Short exercise:
Return every line of the records below without any change, omitting the pictures.

Given entries:
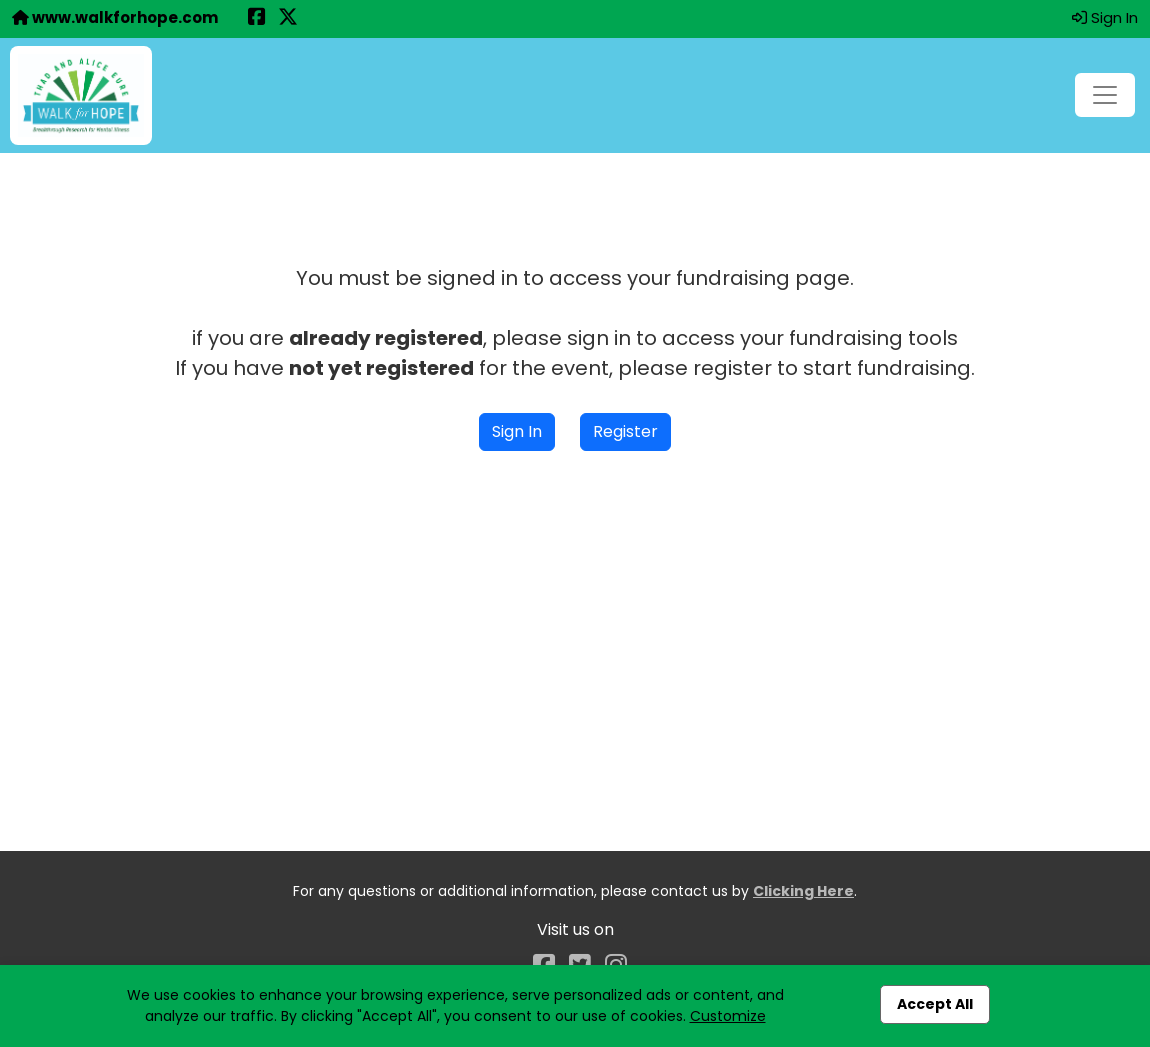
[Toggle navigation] (1105, 95)
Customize (728, 1016)
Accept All (935, 1004)
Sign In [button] (1105, 17)
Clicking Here (803, 891)
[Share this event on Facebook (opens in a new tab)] (257, 18)
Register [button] (625, 431)
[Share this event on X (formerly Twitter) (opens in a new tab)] (288, 18)
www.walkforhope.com (115, 17)
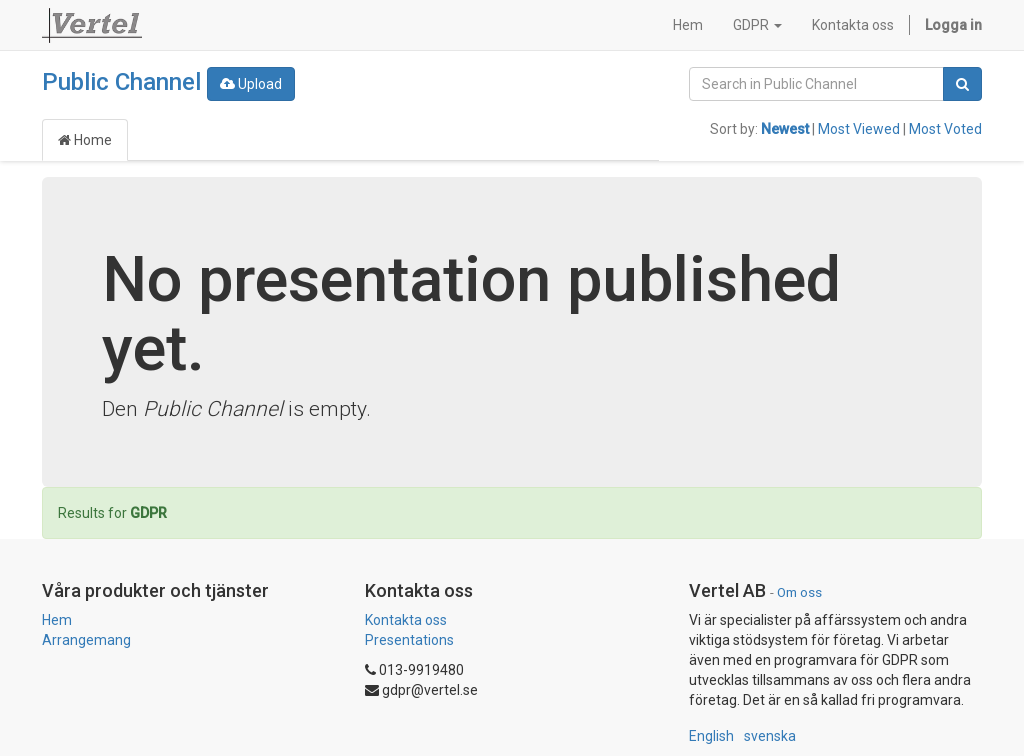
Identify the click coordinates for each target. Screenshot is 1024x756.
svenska (770, 736)
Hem (57, 620)
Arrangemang (86, 640)
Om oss (799, 592)
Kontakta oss (406, 620)
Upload (251, 84)
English (711, 736)
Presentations (409, 640)
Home (85, 140)
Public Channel (121, 82)
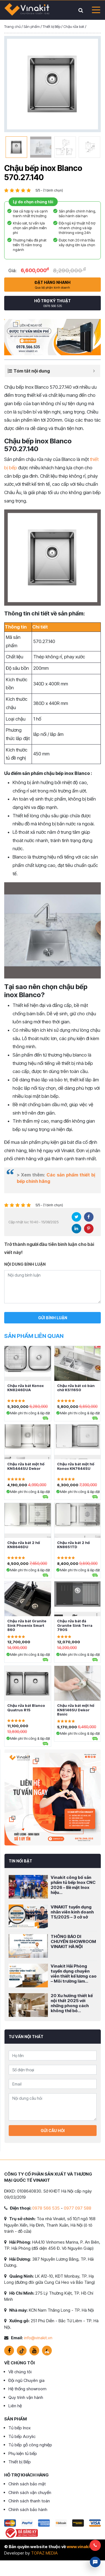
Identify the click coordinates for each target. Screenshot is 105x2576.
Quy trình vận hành (25, 2397)
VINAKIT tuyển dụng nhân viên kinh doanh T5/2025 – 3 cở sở (72, 1912)
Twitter (76, 1216)
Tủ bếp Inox (19, 2427)
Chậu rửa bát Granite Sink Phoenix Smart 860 (26, 1625)
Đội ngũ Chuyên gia (26, 2380)
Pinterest (88, 1228)
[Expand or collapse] (93, 371)
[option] (52, 84)
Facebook (88, 1216)
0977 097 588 (77, 2208)
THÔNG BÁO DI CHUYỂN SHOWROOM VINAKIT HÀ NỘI (73, 1941)
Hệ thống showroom (27, 2388)
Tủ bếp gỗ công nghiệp (30, 2444)
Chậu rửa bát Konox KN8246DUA (25, 1387)
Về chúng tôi (20, 2371)
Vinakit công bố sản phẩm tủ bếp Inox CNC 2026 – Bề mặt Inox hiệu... (73, 1885)
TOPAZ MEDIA (44, 2553)
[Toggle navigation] (94, 10)
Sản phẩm (32, 26)
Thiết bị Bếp (51, 26)
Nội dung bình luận (25, 1264)
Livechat (95, 2562)
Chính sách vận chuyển (29, 2492)
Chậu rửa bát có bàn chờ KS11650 (76, 1387)
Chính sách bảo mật (27, 2483)
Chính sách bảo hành (27, 2509)
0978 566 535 (46, 2208)
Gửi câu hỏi (53, 2130)
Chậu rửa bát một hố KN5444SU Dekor (26, 1466)
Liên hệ (15, 2405)
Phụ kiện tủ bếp (22, 2453)
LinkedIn (76, 1228)
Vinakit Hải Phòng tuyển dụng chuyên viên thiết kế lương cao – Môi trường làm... (74, 1973)
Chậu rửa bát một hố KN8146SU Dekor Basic (75, 1709)
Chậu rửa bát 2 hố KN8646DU (23, 1544)
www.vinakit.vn (82, 2546)
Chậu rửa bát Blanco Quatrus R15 (26, 1707)
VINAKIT (26, 10)
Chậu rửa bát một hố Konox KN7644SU (75, 1466)
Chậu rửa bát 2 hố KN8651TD (73, 1544)
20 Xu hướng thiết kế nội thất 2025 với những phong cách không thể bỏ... (72, 2003)
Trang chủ (12, 26)
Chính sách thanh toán (29, 2500)
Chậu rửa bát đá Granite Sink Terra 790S (74, 1625)
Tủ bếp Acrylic (22, 2436)
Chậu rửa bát (73, 26)
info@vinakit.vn (38, 2337)
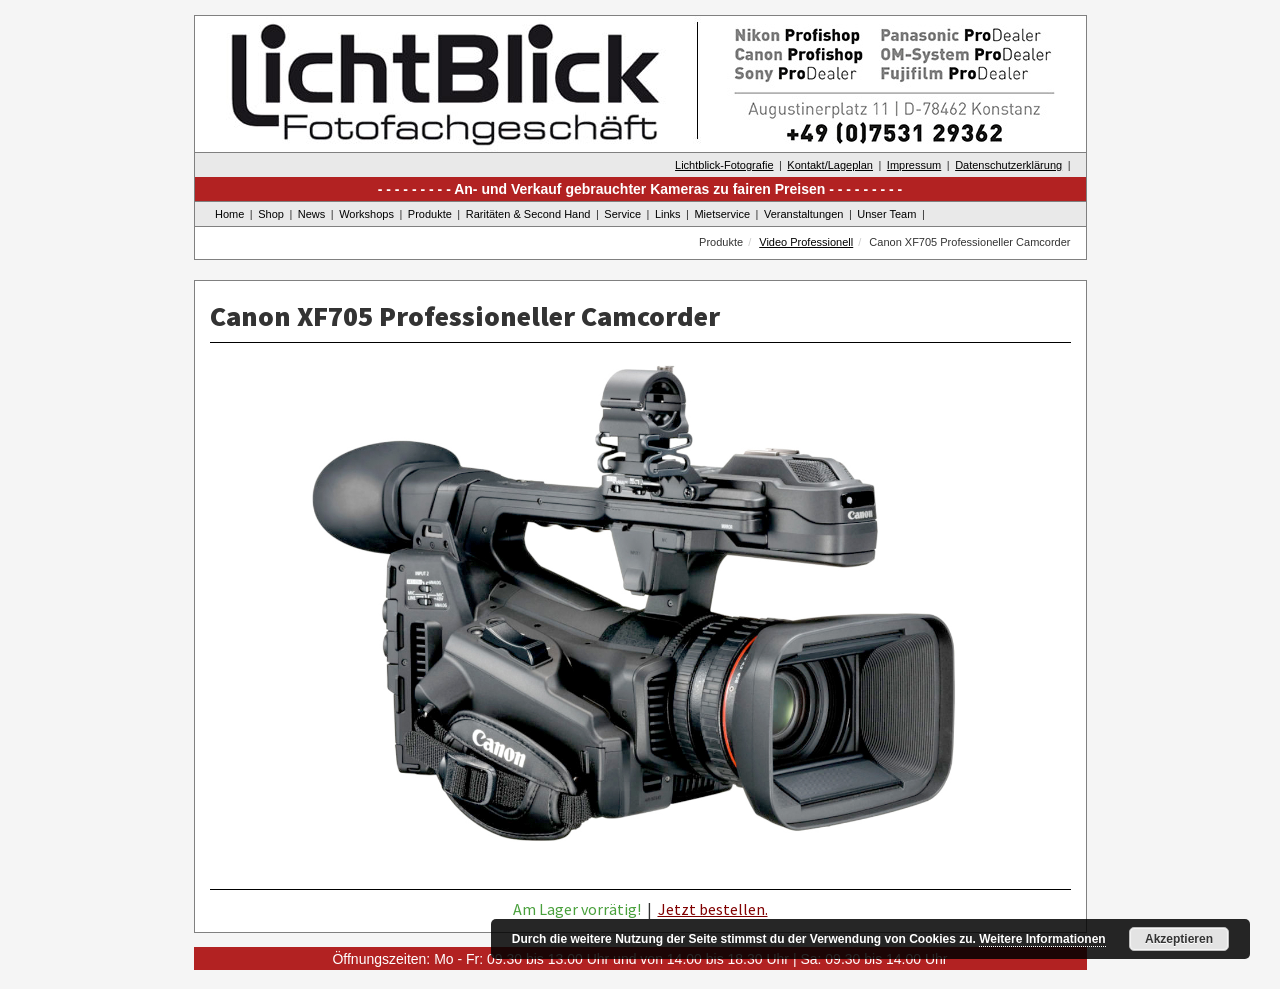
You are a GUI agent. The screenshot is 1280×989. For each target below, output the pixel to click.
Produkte (430, 214)
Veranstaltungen (804, 214)
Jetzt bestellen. (713, 909)
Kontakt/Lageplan (830, 165)
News (312, 214)
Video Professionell (806, 242)
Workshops (366, 214)
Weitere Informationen (1042, 939)
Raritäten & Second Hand (528, 214)
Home (229, 214)
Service (622, 214)
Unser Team (886, 214)
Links (668, 214)
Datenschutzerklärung (1008, 165)
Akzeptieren (1179, 939)
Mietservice (722, 214)
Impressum (914, 165)
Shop (271, 214)
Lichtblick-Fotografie (724, 165)
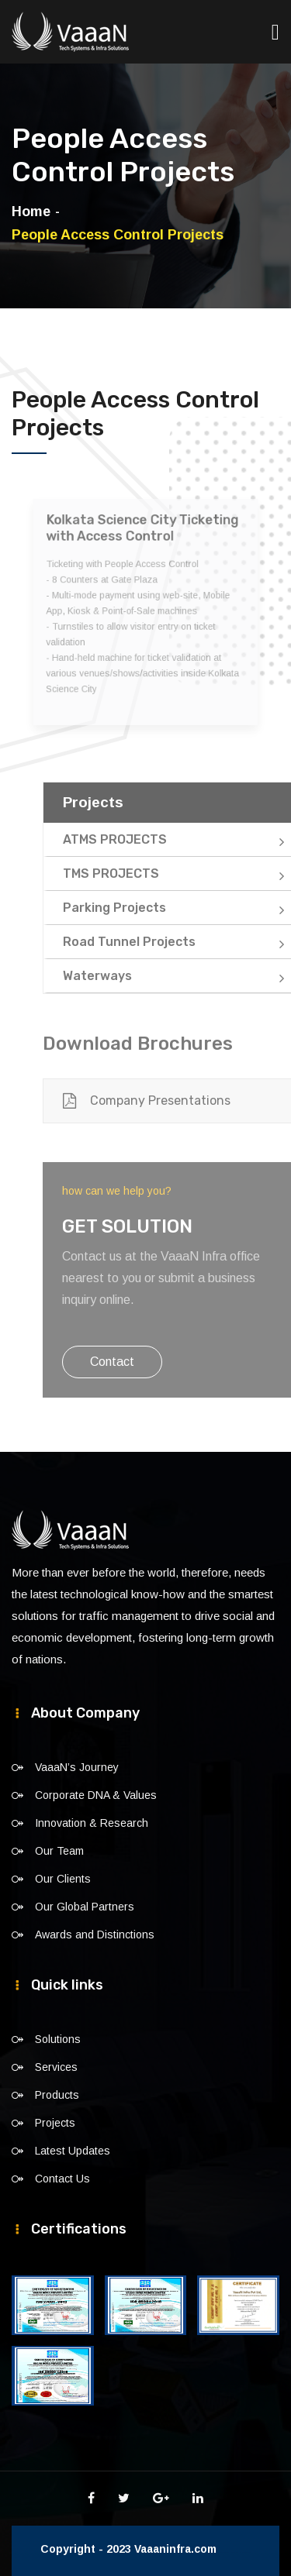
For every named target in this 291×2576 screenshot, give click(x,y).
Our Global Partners (84, 1906)
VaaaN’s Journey (77, 1767)
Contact (135, 1361)
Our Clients (63, 1879)
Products (57, 2095)
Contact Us (62, 2178)
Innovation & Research (91, 1823)
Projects (55, 2123)
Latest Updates (72, 2150)
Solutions (58, 2039)
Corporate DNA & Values (96, 1795)
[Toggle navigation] (275, 24)
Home (31, 211)
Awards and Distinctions (94, 1934)
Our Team (59, 1851)
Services (56, 2067)
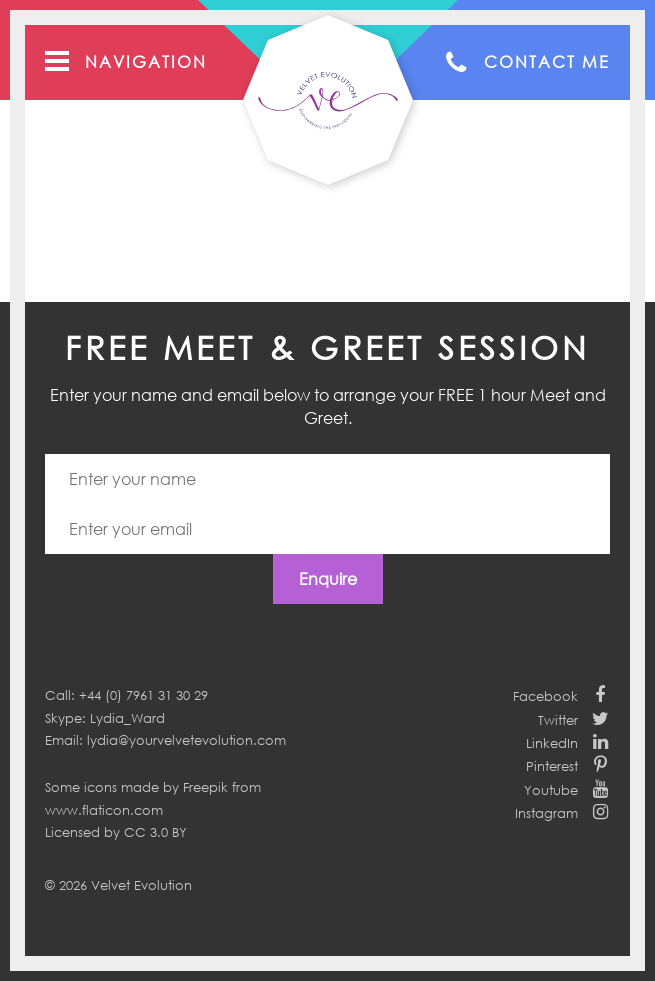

Correct result:
[Toggle navigation] (1105, 95)
Customize (728, 1016)
Accept All (935, 1004)
Sign In [button] (1105, 17)
Clicking Here (803, 891)
[Share this event on Facebook (opens in a new tab)] (257, 18)
Register [button] (625, 431)
[Share this event on X (formerly Twitter) (opens in a new tab)] (288, 18)
www.walkforhope.com (115, 17)
Identify the click coordinates for each target. Screenshot is 1024x756.
svenska (770, 736)
Hem (57, 620)
Arrangemang (86, 640)
Om oss (799, 592)
Kontakta oss (406, 620)
Upload (251, 84)
English (711, 736)
Presentations (409, 640)
Home (85, 140)
Public Channel (121, 82)
Identify the click coordinates for each target. Screenshot is 105x2576.
Quy trình vận hành (25, 2397)
VINAKIT tuyển dụng nhân viên kinh doanh T5/2025 – 3 cở sở (72, 1912)
Twitter (76, 1216)
Tủ bếp Inox (19, 2427)
Chậu rửa bát Granite Sink Phoenix Smart 860 (26, 1625)
Đội ngũ Chuyên gia (26, 2380)
Pinterest (88, 1228)
[Expand or collapse] (93, 371)
[option] (52, 84)
Facebook (88, 1216)
0977 097 588 (77, 2208)
THÔNG BÁO DI CHUYỂN SHOWROOM VINAKIT HÀ NỘI (73, 1941)
Hệ thống showroom (27, 2388)
Tủ bếp gỗ công nghiệp (30, 2444)
Chậu rửa bát Konox KN8246DUA (25, 1387)
Về chúng tôi (20, 2371)
Vinakit công bố sản phẩm tủ bếp Inox CNC 2026 – Bề mặt Inox hiệu... (73, 1885)
TOPAZ MEDIA (44, 2553)
[Toggle navigation] (94, 10)
Sản phẩm (32, 26)
Thiết bị Bếp (51, 26)
Nội dung bình luận (25, 1264)
Livechat (95, 2562)
Chính sách vận chuyển (29, 2492)
Chậu rửa bát có bàn chờ KS11650 (76, 1387)
Chính sách bảo mật (27, 2483)
Chính sách bảo hành (27, 2509)
0978 566 535 (46, 2208)
Gửi câu hỏi (53, 2130)
Chậu rửa bát một hố KN5444SU Dekor (26, 1466)
Liên hệ (15, 2405)
Phụ kiện tủ bếp (22, 2453)
LinkedIn (76, 1228)
Vinakit Hải Phòng tuyển dụng chuyên viên thiết kế lương cao – Môi trường làm... (74, 1973)
Chậu rửa bát một hố KN8146SU Dekor Basic (75, 1709)
Chậu rửa bát 2 hố KN8646DU (23, 1544)
www.vinakit.vn (82, 2546)
Chậu rửa bát Blanco Quatrus R15 (26, 1707)
VINAKIT (26, 10)
Chậu rửa bát một hố Konox KN7644SU (75, 1466)
Chậu rửa bát 2 hố KN8651TD (73, 1544)
20 Xu hướng thiết kế nội thất 2025 với những phong cách không thể bỏ... (72, 2003)
Trang chủ (12, 26)
Chính sách thanh toán (29, 2500)
Chậu rửa bát đá Granite Sink Terra 790S (74, 1625)
Tủ bếp Acrylic (22, 2436)
Chậu rửa bát (73, 26)
info@vinakit.vn (38, 2337)
You are a GUI agent. The screenshot is 1280×989. For each target below, output the pixel to click.
Produkte (430, 214)
Veranstaltungen (804, 214)
Jetzt bestellen. (713, 909)
Kontakt/Lageplan (830, 165)
News (312, 214)
Video Professionell (806, 242)
Workshops (366, 214)
Weitere Informationen (1042, 939)
Raritäten & Second Hand (528, 214)
Home (229, 214)
Service (622, 214)
Unser Team (886, 214)
Links (668, 214)
Datenschutzerklärung (1008, 165)
Akzeptieren (1179, 939)
Mietservice (722, 214)
Impressum (914, 165)
Shop (271, 214)
Lichtblick-Fotografie (724, 165)
For every named target in this 291×2576 screenshot, give click(x,y).
Our Global Partners (84, 1906)
VaaaN’s Journey (77, 1767)
Contact (135, 1361)
Our Clients (63, 1879)
Products (57, 2095)
Contact Us (62, 2178)
Innovation & Research (91, 1823)
Projects (55, 2123)
Latest Updates (72, 2150)
Solutions (58, 2039)
Corporate DNA & Values (96, 1795)
[Toggle navigation] (275, 24)
Home (31, 211)
Awards and Distinctions (94, 1934)
Our Team (59, 1851)
Services (56, 2067)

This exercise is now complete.